County of Wetaskiwin denies request to cut $1,000 fee

County of Wetaskiwin denies request to cut $1,000 fee

After nine months of wrangling, property owner faces $1,000 fee

The County of Wetaskiwin has denied a request to reduce a fee from $1,000 to $100 after saying the applicant had plenty of time to follow the rules.

The request came from property owners James Borthwick & Mrs. Annette Borthwick.

Assistant CAO Jeff Chipley presented the report to councilors. In his memo he stated, “During an inspection by the Assessment Department in 2018, in was noted that on the NE 22- 47-24-W4M, a second story addition had been constructed to the dwelling located on the property without obtaining the required Development Permit.

“Upon discovery of the development, the Assessment Department notified the Planning and Economic Development Department, which in turn requested the services of the Protective Services Department, who assists in the enforcement of the Land Use Bylaw.

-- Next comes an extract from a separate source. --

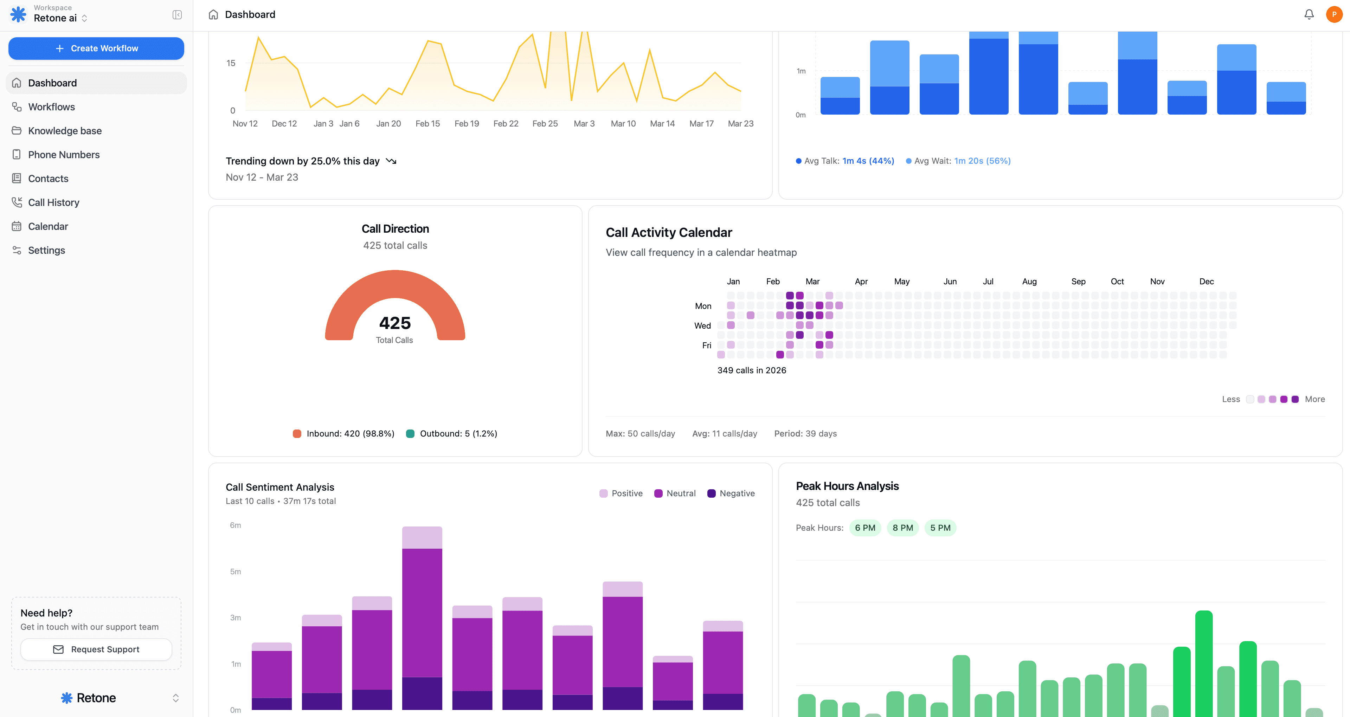Click the Create Workflow button

pos(96,48)
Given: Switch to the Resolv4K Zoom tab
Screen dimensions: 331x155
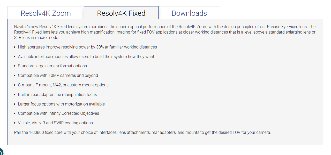Looking at the screenshot, I should (46, 13).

“Administration sent a Notice to the property owners as listed on title, Mr. James Borthwick & Mrs. Annette Borthwick. Within the Notice, the property owners were requested to submit a completed Development Permit Application by January 4, 2019 for the second story addition constructed to the dwelling on the property or a Warning Letter would be issued, leading to the requisite fee becoming $500 in accordance with the Fees and Charges Bylaw.”

Chipley stated for the next month or so the county worked with Borthwick to try to get the permit completed, with no luck. “Throughout January of 2019, Administration worked closely with Mr. Borthwick in regard to the submission of a Development Permit Application for the second story addition, which was due on January 4, 2019,” stated Chipley in his report.

“Mr. Borthwick submitted the Development Permit Application without payment on January 22, 2019, which was more than two (2) weeks later than requested in the Notice. Furthermore, Administration showed additional leniency by allowing Mr. Borthwick to provide payment at the regular rate of one hundred dollars ($100), as a Warning Letter had not been sent although Mr. Borthwick did not meet the deadline established in the Notice, to which Mr. Borthwick did provide payment on January 31, 2019, almost a month overdue.

“During review of the Development Permit Application submitted by Mr. Borthwick, Administration noted that full information was not provided by Mr. Borthwick in regard to the Application, meaning that the Application was currently deemed incomplete in accordance with the Municipal Government Act (MGA).

“To remedy the incompleteness of the Development Permit Application, Administration contacted Mr. Borthwick by email on January 31, 2019, by voicemail on February 13, 2019, and finally, by mail on February 20, 2019 advising of the incompleteness 2 of the Application and to have it remedied by March 12, 2019. No action was taken by Mr. Borthwick to get the application completed.”

Chipley stated over nine months in total more delays were encountered with this issue, where a stop order was issued and the fee of $1,000 applied to the unpermitted development. He stated that Borthwick sent a letter to council requesting the fee be dropped back to $100.

“The application never was fully complete,” said Chipley.

Councilor Ken Adair saw no reason to reduce the fee. “He’s had lots of opportunity,” said Adair.

Councilors unanimously denied Borthwick’s request.